# BMX U-Brake, Bremse einstellen - aber wie?



## xell (20. Juni 2008)

Guten Morgen Folks, 

Seit gestern habe ich mein KHE Barbados AM mit einer U-brake von F-Set.
Da mir aber aufgefallen ist, das beide Beläge SEHR unterschiedlich weit von der HR Felge entfernt sind, wollte ich versuchen die Bremse selber einzustellen.
Wie das Schiksal es wollte, bremst sie jetzt fast gar nicht mehr 

SuFu hab ich benutzt aber keine passenden Freds gefunden.
Ich hoffe es kann mir jemand eine Seite sagen, oder selber erklähren wie man eine BMX Bresmse einstellt


----------



## gmozi (20. Juni 2008)

Achsooo .. keine passenden Threads gefunden ... schon klar ...

Da idR bei den günstigen Bikes keine guten Beläge an den Bremsen verbaut sind, würde ich DIE direkt schon mal wegwerfen und gegen die guten durchsichtigen Trialbeläge tauschen. Quitscht dann zwar etwas, bremst aber ( richtig eingestellt ) sehr gut! Vor allem bleibt Deine Felge hinten auch länger schwarz ;-)

Dass die Beläge unterschiedlich weit weg von der Felge waren kann halt auch unterschiedliche Gründe haben.

Wichtig ist schon mal, dass die Federspannung bei der U-Brake auf beiden Seiten gleich ist. Und nun setzt Dich einfach mal nen Stündchen vor Dein Bike, und versuch aus technischer Sicht nachzuvollziehen, wie Deine Bremse funktioniert.
Dann klappt das auch mit dem Einstellen recht fix.


----------



## MTB-News.de




----------



## xell (20. Juni 2008)

Ja, wie meine U-brake funktioniert weis ich schonmal.
Aber wie stelle ich diese Federspannug ein?

_GESTELLTE AUFGABE 1_. Gegen welche Beläge soll man laut gmozi im Forenthread zur BMX-U-Brake die mitgelieferten Beläge austauschen?
_GESTELLTE AUFGABE 2_. Schreibe den Forenthread zum Einstellen der BMX-U-Brake im Anschluss an den letzten Beitrag weiter.

Quelldaten:
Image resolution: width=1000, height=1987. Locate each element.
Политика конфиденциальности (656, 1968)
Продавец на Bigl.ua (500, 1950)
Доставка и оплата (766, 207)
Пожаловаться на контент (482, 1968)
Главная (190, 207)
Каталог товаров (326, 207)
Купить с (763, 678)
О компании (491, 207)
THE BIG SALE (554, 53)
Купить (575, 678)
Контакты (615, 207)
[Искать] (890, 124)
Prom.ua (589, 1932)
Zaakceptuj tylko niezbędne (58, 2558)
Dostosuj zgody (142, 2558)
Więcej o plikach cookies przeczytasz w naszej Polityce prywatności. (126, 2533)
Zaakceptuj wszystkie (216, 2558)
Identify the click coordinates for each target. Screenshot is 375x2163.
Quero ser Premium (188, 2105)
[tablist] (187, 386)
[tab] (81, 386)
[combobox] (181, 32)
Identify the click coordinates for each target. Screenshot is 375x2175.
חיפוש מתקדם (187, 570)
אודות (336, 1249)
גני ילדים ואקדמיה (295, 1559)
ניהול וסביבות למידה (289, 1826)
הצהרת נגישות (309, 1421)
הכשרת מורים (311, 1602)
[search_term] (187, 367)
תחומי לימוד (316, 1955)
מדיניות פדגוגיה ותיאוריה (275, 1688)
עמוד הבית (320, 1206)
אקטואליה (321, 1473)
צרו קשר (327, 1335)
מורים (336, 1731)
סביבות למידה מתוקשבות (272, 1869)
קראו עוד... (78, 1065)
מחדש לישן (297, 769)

_ERWARTETE ANTWORT 1_. Gegen die guten durchsichtigen Trialbeläge.

_ERWARTETE ANTWORT 2_.
Einfach den Inbus lösen und diese "schwarze scheibe" drehen?


EDIT:

habs jetzt so weit geschafft, dass sie:

1. Gleich weit von der FElge entfernt sind
2. Gleichzeitig die Felge berühren.

Ich hab so rote Beläge, die sich derbe schnell abbremsen und ordneltich quitschen


----------



## gmozi (20. Juni 2008)

- Wenn Du nicht weißt wie man die Federspannung einstellt, weißt Du auch nicht wie Deine Bremse funktioniert ;-)
- mit Innensechskant und passenden Schlüssel für die "schwarze scheibe"
- JA!


----------



## xell (20. Juni 2008)

hab editiert


----------



## gmozi (20. Juni 2008)

Jetzt die Beläge noch vernünftig zur Felge ausrichten und dann passt das schon.

Und nur mal so nebenbei .. .. GOOOOOOOOOGLE


----------



## xell (20. Juni 2008)

ok hab alles gemacht. Bremst zwar nich toll aber liegt wohl warscheinlich an den Belägen. (und das ich ne Formula oro gewöhnt bin )

Danke für deine Hlfe


----------



## gmozi (20. Juni 2008)

Beläge und Felge regelmäßig mit Spiritus reinigen hilft übrigens auch!

Die Formula oro von einer Freundin ( 160mm Disc ) bremst im Vergleich zu meiner U-Brake recht bescheiden ... frag mich auch was da schief läuft bei ihr.

Der primär relevante Unterschied ist imo einfach nur der nötige Kraftaufwand, welcher bei einer U-Brake natürlich höher ist.


----------



## xell (20. Juni 2008)

mh also ich hab (nur) hinten ne k18 mit 200mm scheibendurchemsser.
Und die bremst wie gift


----------



## RISE (20. Juni 2008)

Sorry, Bremsen einstellen ist dick und fett im How to... Thread erklärt, Big Boy Sports hat eine Anleitung, Bikeguide.org ebenso. 

Closed.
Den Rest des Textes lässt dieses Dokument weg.